Through the Looking Glass – Lewis Carroll

 

I am aware of having turned a corner – of having reached a milestone – of having crossed the Rubicon… and – quite possibly – of other ‘travel’ related metaphors! Kickass Canada Girl is in Victoria and life has changed. It is time to emerge, blinking, into the light of a new day, to sniff the air and to take a first look around – though perhaps mixing Lewis Carroll and Kenneth Grahame is a step too far (on second thoughts, maybe not – I recommend to you Jackie Wullschlager’s excellent ‘Inventing Wonderland’).

It is six weeks now since I started this blog with no clear idea as to where it might lead or as to what it might include. The experience thus far has – for me at any rate – been most interesting and instructive. I thought it might be a good idea at this point to sit back and consider some of the topics that I intend to cover in the near future.

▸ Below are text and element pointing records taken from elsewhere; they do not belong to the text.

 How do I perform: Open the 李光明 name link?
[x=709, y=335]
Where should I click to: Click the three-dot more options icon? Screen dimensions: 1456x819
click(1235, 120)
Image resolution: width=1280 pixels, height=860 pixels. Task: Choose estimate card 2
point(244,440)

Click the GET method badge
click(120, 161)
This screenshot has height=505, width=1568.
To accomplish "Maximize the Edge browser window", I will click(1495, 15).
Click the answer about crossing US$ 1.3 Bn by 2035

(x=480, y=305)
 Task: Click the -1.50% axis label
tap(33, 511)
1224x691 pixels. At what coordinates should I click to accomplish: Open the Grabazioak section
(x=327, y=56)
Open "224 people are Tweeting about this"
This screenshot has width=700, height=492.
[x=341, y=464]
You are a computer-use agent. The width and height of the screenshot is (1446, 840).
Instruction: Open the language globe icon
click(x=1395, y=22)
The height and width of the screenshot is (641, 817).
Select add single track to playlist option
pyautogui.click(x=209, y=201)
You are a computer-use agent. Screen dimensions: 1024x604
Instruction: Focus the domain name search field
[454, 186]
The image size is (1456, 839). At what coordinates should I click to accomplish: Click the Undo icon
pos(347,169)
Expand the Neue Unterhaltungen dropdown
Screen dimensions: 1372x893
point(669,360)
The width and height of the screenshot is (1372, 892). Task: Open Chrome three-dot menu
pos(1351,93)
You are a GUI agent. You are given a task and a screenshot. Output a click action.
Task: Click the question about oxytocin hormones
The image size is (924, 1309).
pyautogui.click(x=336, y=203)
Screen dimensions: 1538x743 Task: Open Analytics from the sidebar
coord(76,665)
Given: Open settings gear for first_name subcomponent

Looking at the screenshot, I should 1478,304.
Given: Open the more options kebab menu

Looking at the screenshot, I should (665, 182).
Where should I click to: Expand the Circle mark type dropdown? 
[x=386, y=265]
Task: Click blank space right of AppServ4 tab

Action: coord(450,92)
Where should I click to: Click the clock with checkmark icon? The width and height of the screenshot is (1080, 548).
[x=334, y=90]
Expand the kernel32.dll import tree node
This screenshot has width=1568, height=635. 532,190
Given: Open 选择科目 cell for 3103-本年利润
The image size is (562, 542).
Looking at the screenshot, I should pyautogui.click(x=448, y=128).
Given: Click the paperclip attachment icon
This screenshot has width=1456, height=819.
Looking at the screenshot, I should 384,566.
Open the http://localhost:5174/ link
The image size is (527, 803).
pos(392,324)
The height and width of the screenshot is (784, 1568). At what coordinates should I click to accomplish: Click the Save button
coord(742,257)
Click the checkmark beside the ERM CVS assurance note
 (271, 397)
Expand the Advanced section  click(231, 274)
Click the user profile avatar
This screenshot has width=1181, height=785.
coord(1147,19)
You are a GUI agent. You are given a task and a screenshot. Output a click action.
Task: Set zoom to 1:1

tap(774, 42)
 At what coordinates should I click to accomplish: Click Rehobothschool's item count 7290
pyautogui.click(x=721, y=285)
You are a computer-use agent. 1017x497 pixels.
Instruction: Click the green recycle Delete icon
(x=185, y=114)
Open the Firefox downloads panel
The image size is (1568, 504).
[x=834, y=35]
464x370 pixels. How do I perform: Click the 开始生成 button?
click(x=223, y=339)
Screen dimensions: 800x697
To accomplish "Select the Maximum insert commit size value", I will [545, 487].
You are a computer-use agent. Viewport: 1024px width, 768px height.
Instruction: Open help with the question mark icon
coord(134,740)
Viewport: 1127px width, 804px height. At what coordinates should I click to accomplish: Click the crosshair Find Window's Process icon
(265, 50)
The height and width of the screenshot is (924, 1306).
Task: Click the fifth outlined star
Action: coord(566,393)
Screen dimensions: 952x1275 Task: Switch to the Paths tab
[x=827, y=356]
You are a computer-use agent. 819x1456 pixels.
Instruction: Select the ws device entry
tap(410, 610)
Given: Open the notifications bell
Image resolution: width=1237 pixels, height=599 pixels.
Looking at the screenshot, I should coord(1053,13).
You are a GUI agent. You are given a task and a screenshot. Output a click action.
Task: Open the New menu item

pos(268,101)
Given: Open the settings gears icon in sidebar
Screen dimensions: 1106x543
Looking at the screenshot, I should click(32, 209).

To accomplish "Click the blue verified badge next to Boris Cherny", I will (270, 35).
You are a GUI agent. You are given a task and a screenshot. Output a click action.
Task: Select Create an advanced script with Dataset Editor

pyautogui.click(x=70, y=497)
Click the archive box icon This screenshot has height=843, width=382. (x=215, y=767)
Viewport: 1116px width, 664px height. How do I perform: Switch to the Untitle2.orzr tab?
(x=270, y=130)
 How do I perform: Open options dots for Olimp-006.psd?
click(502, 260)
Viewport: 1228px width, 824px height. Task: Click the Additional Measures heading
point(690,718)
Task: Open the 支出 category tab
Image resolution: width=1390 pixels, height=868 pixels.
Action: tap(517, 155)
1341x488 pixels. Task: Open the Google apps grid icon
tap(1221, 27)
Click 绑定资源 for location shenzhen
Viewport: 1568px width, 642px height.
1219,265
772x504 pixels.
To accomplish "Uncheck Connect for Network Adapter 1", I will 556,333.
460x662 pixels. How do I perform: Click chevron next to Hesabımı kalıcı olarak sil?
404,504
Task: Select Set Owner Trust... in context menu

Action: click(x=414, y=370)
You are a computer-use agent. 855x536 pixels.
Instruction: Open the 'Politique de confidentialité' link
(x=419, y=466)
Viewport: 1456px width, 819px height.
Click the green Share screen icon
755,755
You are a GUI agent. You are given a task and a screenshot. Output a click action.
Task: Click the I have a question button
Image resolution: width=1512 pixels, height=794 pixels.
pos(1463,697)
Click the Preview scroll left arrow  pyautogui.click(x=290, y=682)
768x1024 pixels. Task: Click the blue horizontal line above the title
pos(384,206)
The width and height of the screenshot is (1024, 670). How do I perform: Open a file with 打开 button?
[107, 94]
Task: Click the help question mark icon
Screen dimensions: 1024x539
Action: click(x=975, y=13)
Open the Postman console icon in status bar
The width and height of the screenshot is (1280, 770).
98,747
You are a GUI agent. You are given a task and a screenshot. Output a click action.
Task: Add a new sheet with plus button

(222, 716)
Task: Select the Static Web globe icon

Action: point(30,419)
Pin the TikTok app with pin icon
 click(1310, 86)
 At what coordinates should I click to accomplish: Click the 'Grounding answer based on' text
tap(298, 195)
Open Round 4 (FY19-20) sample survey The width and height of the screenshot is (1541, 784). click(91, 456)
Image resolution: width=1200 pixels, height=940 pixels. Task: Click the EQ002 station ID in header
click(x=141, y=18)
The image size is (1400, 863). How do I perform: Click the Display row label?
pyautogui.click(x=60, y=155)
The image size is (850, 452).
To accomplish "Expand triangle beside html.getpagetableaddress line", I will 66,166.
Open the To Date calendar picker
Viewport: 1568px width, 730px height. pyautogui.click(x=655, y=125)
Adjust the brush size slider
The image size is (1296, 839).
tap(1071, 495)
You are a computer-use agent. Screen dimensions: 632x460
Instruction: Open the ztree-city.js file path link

The Girl and I are currently having to jump through all of the usual administrative hoops associated with moving from one continent to another. The InterWebNet is a hugely valuable resource and I really do wonder how these things were done before its existence. I am currently watching Jeremy Paxman’s excellent (note: there are critics who disagree!) BBC documentary study of the age of Empire and I am struck by just how difficult it must then have been to perigrinate the globe the way we do now. It is quite extraordinary how much could be achieved with such rudimentary tools, and I can’t help thinking that we have lost vital skills whilst at the same time gaining much that is ephemeral. I sometimes wonder if the torrent of information through which we now wade is in fact more of a hindrance than a help. That might seem unlikely, but it has taken considerable effort on occasion to find answers relevant to my own questions. Having said that, if anything that I write should ever prove to be the slightest use to anyone following a similar path then I will be reassured that I am not simply adding to some gargantuan information landfill.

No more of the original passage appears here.